Die Ärmsten der Welt trifft die Klimakatastrophe an härtesten

 

UN-Experten warnen im neuen Bericht vor krassen Trinkwassermangel, neuen Epidemien, Ernteausfällen und Artensterben

Die Klimaerwärmung hat nach Erkenntnissen führender Experten verheerende Folgen für die Menschheit. Wegen des steigenden Meeresspiegels sind Millionen Menschen in Küstenregionen in Gefahr. Krankheiten durch verseuchtes Trinkwasser breiten sich aus, Ernten sind bedroht und Tier‑ und Pflanzenarten sterben aus. Betroffen sind vor allem die ärmsten Länder.

 

GENF, 19. Februar (dpa/epd/rtr). Dies ist das Fazit eines Berichts über die Folgen der globalen Klimaerwärmung, der am Montag in Genf vorgelegt wurde. An der Prognose im Auftrag der UN hatten 900 Wissenschaftler mitgewirkt.

Arme Länder und die Ärmsten in allen Ländern sind am meisten betroffen", resümierte Robert Watson, Vorsitzender des zwischenstaatlichen Gremiums für Klimaveränderung" (IPCC). So genannte Entwicklungsländer könnten wegen ihrer schwachen Wirtschaft und ihrer Lage die dramatischen Folgen der Klimaänderung ‑ auch den Verlust von Leben" ‑ viel weniger als Industrieländer meistern.

 

Lediglich in nördlichen Breitengraden könne sich die Klimaerwärmung vorübergehend positiv auswirken, so der Bericht. In Nordeuropa könnten die Ernten besser werden und die Heizkosten sinken. Aber auch in Europa überwiegen die negativen Folgen: Die Hälfte der Gletscher könne schmelzen, mit bis zu 95‑prozentiger Sicherheit träten mehr Flüsse öfter über die Ufer, in Südeuropa gebe es mehr Dürren.

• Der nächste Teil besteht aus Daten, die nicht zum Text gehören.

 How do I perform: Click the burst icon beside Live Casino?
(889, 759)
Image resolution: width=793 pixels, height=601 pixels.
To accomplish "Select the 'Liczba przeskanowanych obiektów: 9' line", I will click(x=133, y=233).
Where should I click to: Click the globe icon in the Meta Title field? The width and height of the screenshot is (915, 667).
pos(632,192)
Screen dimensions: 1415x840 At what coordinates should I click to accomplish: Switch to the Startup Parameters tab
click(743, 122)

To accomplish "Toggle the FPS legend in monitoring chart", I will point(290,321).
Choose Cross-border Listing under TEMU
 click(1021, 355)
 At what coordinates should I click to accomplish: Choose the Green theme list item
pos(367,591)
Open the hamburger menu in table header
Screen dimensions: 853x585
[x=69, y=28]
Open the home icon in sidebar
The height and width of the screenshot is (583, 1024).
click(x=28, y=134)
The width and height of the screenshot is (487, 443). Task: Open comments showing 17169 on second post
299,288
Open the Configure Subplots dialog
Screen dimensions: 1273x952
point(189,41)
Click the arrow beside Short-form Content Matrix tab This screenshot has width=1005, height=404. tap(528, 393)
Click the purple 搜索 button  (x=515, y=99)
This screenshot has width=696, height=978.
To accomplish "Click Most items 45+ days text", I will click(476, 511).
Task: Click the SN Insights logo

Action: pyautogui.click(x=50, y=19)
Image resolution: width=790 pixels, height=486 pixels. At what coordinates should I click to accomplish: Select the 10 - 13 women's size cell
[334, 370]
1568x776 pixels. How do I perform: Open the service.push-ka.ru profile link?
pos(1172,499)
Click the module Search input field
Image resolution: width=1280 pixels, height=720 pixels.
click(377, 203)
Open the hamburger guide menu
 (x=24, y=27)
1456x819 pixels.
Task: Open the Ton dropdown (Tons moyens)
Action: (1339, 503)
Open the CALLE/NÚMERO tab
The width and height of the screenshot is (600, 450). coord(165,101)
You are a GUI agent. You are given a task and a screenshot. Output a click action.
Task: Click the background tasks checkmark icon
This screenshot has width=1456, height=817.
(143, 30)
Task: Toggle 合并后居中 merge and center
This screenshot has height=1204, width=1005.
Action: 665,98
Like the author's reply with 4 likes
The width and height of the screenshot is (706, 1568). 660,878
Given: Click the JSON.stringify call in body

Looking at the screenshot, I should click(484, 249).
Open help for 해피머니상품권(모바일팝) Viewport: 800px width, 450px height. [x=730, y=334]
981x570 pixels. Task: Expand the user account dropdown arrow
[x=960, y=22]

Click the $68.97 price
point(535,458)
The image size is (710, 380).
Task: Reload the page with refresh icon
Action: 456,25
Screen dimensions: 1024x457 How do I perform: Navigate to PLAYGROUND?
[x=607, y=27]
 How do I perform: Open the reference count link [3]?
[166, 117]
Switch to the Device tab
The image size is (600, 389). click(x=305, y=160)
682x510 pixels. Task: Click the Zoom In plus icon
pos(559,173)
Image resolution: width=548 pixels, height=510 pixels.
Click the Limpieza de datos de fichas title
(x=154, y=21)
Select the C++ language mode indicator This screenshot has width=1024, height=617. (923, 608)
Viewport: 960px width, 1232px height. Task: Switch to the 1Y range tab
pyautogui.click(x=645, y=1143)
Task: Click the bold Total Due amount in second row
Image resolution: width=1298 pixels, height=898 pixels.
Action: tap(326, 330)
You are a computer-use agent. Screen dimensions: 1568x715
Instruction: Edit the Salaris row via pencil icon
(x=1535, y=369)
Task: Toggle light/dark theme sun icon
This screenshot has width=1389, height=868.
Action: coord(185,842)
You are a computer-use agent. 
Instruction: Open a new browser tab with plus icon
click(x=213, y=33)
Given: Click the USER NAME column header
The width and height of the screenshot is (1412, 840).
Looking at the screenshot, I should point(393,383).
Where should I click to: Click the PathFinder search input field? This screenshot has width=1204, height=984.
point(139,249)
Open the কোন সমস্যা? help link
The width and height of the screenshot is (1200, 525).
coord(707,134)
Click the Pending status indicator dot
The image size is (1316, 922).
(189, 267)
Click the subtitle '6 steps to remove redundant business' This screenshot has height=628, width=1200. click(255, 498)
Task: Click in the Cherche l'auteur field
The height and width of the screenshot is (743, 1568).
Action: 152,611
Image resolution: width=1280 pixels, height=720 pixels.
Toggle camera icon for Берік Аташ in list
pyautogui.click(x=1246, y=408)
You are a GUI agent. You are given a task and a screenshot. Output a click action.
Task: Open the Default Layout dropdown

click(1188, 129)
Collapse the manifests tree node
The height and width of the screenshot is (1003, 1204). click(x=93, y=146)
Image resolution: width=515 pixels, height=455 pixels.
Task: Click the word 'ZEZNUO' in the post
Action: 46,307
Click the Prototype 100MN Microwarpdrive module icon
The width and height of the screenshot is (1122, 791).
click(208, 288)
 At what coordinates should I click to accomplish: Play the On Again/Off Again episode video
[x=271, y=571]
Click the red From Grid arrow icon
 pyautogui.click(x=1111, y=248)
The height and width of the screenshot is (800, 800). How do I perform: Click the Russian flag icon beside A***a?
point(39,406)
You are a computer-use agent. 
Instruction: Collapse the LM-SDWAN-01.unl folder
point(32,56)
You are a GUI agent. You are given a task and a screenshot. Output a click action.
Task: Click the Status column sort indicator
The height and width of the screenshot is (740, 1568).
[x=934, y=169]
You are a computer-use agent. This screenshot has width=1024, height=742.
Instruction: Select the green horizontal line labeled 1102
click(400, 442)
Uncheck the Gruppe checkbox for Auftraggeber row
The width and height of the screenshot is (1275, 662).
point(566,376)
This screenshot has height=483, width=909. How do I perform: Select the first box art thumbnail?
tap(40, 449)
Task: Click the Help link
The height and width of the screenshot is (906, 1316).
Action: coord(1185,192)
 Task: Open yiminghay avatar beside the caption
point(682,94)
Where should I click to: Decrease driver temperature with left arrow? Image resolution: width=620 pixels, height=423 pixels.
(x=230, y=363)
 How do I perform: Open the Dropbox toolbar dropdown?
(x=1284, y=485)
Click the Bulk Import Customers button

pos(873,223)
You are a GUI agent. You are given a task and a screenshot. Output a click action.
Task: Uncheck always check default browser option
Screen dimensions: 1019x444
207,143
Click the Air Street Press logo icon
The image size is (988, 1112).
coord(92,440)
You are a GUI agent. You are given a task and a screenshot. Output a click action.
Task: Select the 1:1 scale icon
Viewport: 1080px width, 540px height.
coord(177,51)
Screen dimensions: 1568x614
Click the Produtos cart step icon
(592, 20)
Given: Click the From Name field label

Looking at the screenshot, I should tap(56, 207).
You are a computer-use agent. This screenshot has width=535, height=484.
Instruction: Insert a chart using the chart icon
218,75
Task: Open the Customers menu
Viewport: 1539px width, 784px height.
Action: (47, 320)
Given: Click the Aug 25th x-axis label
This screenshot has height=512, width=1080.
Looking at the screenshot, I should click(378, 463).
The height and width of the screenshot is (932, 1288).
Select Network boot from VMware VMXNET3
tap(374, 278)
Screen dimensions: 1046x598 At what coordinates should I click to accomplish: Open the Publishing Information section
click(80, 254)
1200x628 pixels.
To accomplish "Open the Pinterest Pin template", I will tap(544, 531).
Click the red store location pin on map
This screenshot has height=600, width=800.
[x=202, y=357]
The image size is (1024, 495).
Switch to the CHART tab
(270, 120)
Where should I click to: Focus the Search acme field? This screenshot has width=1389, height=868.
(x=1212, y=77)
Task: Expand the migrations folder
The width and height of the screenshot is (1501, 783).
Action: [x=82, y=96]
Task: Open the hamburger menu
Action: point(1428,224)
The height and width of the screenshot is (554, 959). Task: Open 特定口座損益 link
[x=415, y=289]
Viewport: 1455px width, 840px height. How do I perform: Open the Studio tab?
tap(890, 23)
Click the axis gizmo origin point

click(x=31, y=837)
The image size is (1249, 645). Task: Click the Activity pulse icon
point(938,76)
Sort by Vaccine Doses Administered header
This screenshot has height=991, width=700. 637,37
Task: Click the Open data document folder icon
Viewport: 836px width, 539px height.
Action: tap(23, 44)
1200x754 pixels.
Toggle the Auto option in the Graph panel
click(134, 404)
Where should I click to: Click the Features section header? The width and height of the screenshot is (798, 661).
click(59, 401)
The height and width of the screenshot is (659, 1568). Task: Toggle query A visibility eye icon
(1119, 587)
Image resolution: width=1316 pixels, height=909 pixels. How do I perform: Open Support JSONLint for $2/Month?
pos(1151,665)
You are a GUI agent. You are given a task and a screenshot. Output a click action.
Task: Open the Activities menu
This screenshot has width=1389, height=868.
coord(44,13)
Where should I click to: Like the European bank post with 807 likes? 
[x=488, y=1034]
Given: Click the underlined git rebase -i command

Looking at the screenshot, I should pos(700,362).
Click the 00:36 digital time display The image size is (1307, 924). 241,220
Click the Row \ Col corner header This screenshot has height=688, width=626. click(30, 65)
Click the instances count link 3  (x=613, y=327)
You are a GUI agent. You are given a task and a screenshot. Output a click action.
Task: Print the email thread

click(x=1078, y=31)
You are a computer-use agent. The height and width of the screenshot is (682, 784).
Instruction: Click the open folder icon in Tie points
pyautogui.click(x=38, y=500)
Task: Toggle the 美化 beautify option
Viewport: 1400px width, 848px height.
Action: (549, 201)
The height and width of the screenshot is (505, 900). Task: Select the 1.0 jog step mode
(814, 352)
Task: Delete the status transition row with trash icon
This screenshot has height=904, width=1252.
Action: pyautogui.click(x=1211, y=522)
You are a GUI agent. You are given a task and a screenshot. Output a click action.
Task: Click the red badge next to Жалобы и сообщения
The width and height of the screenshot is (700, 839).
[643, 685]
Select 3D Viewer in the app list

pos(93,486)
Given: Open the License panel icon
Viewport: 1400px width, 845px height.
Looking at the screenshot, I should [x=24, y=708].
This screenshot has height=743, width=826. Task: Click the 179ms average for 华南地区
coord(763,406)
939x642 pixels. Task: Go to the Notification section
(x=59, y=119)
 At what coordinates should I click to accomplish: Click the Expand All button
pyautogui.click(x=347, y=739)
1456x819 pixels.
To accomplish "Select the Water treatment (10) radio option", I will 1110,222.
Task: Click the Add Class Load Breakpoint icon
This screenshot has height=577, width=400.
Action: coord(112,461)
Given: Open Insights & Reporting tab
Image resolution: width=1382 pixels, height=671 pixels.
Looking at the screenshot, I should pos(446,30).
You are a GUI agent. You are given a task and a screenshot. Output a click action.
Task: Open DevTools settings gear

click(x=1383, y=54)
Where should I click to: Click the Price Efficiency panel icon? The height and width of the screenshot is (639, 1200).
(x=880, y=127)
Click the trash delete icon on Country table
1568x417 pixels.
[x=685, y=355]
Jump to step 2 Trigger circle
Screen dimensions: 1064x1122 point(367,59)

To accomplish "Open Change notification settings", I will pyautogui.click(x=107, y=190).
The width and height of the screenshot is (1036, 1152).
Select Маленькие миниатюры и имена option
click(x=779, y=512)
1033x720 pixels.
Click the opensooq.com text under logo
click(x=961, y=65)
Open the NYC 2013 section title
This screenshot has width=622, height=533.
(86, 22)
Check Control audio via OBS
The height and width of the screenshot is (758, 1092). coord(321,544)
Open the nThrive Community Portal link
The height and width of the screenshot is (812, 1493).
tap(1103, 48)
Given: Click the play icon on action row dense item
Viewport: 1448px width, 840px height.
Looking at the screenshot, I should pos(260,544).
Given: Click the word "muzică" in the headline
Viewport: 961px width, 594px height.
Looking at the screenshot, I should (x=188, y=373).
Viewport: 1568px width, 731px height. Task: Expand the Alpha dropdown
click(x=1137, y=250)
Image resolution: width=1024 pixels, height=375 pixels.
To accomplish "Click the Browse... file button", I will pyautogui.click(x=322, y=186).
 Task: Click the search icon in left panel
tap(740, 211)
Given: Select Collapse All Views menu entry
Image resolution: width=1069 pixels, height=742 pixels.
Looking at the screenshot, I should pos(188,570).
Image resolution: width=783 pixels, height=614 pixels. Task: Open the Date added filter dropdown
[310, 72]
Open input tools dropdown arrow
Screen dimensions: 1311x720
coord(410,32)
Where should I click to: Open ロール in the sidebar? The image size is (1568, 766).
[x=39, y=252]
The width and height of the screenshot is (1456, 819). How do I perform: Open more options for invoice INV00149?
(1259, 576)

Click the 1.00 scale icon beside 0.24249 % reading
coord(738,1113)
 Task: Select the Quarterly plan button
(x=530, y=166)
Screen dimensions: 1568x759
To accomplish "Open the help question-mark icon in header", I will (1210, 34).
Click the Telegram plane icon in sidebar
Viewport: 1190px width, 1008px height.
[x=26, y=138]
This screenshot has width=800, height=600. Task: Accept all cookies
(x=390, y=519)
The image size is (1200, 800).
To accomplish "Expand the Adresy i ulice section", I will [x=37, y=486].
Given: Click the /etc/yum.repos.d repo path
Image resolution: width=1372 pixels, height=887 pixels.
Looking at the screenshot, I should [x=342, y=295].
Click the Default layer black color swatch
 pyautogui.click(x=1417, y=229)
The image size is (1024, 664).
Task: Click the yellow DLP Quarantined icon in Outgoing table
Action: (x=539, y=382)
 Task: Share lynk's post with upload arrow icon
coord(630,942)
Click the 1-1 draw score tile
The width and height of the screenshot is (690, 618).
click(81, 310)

Heißere Temperaturen bereiteten auch im Norden den Boden für neue Epidemien, so die Forscher. Krankheiten wie Malaria oder das West‑Nil‑Fieber aus Afrika könnten in die Industrieländer vordringen.

 

„Die meisten Menschen werden auf der Verliererseite stehen", resümierte Jim McCarthy vom IPCC. Wenn nicht mehr Geld für Trinkwasser verlangt werde, könne Verschwendung die Wasserressourcen weiter als nötig verknappen, ergänzte Watson. In Gefahr sind Gletscher, Korallenriffe, Inselstaaten, Mangroven, Nadel‑ und tropische Wälder sowie alpine Ökosysteme, Feuchtgebiete und Steppen. 1,7 Milliarden Menschen leben bereits in Regionen, in denen Trinkwasser knapp ist. Diese Zahl könne binnen 25 Jahren auf fünf Milliarden steigen, so der Report. Wenn der Meeresspiegel in den nächsten 80 Jahren um 40 Zentimeter steigt, würden bis zu 200 Millionen mehr Menschen als heute von Küstenstürmen bedroht.

 

Der Bericht ist der zweite Teil eines umfassenden IPCC‑Klimareports. Im ersten Teil dokumentierten Forscher im Januar in Schanghai, dass sich das Weltklima viel dramatischer erwärmt als bisher angenommen. Viele der Veränderungen, die die Wissenschaftler bei steigender Erwärmung erwarten, sind dem neuesten Bericht zufolge schon sichtbar. Das arktische Eis ist um 10 bis 15 Prozent zurückgegangen, die Eisdecke auf Flüssen und Seen schmelze zwei Wochen früher als vor 150 Jahren. In Europa blühten Pflanzen 1993 im Schnitt 10,8 Tage länger als 35 Jahre zuvor. Vögel ziehen später im Jahr in wärmere Gefilde und kehrten früher zurück.

 

Wetterkatastrophen haben in den 90er Jahren Schäden von 40 Milliarden Dollar jährlich verursacht, im Vergleich zu 3,9 Milliarden Mark in den 50er Jahren. "Wir müssen uns über die weit reichenden Veränderungen, die unsere Industriewirtschaft in Bewegung gesetzt hat, klar werden", sagte der Exekutivdirektor des UN-Umweltprogramms, Ex‑Bundesumweltminister Klaus Töpfer. Der Präsident der Klimakonferenz, Jan Pronk, sieht durch die Studie die Notwendigkeit bestätigt, beim nächsten Treffen der Konferenzteilnehmer im Sommer zu klaren Resultaten zu kommen. Die Konferenz war im November ohne Einigung über den geringeren Ausstoß von Treibhausgasen vertagt worden.